While some hoped McQueen and Ridley could settle their differences by Oscar night, it was not to be, as ABC cameras caught McQueen in the middle of what appeared to be begrudging applause when Ridley’s Oscar win was announced.
McQueen was onboard to direct “12 Years a Slave” when he recruited Ridley, who agreed to draft it on spec. McQueen had a hand in shaping the script that Ridley turned in, but when he asked the writer for shared credit — not uncommon in Hollywood — Ridley politely declined, an individual with knowledge of the situation told TheWrap.
McQueen was nonplussed and appealed to Fox Searchlight, which ultimately sided with Ridley. Brad Pitt, who produced “Slave” and plays a small role in the film, was even forced to step in at one point and mediate. (It didn’t help that Pitt was also in the midst of a PR battle with Paramount over the fact that his company Plan B, based at the studio at the time, failed to offer it a chance to finance and distribute “12 Years a Slave” before taking the project to New Regency.)
McQueen begrudgingly agreed to hold his tongue for the sake of the movie. (“12 Years a Slave” is a non-Writers Guild project and not subject to mediation.) McQueen, Ridley, Pitt and Fox Searchlight executives all knew what was at stake — and how easily a Best Picture win could slip through their fingers if public discord leaked to the media.
Their silence proved to be a wise decision: The slavery drama ended up winning three Oscars, including Best Picture, which McQueen accepted as a producer; and adapted screenplay, which Ridley accepted on his own behalf.
Fox Searchlight and representatives for McQueen did not respond to repeated requests for comment by TheWrap.
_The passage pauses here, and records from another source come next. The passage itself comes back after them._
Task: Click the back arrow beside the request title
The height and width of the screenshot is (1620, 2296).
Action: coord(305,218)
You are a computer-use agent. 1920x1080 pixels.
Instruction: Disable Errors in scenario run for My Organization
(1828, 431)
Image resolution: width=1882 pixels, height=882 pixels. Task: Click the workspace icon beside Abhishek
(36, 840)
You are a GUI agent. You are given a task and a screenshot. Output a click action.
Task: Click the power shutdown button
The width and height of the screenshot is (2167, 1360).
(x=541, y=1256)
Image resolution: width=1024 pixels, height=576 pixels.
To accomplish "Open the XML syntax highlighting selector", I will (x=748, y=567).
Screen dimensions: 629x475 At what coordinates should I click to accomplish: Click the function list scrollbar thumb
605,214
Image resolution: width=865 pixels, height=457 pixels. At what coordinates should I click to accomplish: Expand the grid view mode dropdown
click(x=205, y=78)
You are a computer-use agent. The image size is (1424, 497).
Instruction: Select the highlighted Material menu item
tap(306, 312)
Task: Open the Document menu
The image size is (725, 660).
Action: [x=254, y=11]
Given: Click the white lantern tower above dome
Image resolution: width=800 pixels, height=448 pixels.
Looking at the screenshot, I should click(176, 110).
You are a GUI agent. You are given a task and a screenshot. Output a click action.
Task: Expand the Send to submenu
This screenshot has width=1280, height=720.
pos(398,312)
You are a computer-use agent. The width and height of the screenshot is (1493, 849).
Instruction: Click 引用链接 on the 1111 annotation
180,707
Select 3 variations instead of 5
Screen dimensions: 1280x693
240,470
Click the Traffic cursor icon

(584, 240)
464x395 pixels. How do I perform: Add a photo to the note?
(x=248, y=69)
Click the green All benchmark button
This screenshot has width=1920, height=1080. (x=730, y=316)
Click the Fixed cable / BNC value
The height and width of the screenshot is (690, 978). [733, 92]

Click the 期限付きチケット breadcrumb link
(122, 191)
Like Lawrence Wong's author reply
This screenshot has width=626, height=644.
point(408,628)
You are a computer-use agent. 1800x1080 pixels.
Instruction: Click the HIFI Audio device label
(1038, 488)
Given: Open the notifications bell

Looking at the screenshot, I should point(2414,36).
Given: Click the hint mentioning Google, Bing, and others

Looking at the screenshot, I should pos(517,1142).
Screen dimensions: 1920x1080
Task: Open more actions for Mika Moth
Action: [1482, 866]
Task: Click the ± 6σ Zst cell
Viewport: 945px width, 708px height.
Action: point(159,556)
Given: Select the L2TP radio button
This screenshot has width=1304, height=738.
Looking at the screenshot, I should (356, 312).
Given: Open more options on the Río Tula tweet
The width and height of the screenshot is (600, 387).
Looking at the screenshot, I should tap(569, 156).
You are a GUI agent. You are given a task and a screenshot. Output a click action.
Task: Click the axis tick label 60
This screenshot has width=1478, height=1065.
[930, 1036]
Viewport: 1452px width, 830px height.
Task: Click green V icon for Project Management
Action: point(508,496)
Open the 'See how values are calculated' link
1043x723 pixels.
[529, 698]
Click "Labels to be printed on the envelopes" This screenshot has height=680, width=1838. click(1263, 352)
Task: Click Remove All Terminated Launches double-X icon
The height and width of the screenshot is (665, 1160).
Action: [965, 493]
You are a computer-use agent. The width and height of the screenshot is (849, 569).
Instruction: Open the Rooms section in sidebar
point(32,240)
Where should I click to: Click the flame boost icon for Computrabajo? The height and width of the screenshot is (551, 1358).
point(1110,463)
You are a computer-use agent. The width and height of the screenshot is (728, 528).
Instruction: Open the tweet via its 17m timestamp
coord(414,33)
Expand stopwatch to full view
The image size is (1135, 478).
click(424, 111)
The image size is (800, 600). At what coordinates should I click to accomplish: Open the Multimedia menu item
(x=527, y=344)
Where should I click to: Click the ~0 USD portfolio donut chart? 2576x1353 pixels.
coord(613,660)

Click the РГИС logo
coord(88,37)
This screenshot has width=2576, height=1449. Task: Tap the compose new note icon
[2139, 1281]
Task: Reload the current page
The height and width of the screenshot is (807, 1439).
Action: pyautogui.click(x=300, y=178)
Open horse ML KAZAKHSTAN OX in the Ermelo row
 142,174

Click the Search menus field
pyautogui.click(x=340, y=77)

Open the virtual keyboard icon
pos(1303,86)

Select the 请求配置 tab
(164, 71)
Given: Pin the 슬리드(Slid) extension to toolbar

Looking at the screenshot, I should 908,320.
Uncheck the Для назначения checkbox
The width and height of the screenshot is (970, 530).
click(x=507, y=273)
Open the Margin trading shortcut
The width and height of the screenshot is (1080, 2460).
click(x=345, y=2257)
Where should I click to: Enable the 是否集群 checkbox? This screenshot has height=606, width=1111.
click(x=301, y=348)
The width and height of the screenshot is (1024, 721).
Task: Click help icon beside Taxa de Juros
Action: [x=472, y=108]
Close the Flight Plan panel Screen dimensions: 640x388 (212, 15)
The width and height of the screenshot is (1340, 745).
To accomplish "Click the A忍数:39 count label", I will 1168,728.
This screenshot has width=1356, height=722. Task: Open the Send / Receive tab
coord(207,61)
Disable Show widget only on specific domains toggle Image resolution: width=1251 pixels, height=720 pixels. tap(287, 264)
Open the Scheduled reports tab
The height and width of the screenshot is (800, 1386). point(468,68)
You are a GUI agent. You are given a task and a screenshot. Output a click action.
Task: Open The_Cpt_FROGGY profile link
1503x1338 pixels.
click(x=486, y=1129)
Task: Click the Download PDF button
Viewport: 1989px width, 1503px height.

A representative for Ridley said she could not reach him but that the writer had thanked McQueen in previous speeches.
Coincidentally, Ridley has been in a similar situations before. He went toe-to-toe with David O. Russell over the screenplay for “Three Kings.” Ridley wrote the original script on spec but it was so heavily rewritten by Russell that he only received a ‘story by’ credit, a snub that still rubs the writer the wrong way.
No matter: McQueen and Ridley both woke up Monday morning next to a little gold man named Oscar. As they say, winning heals everything.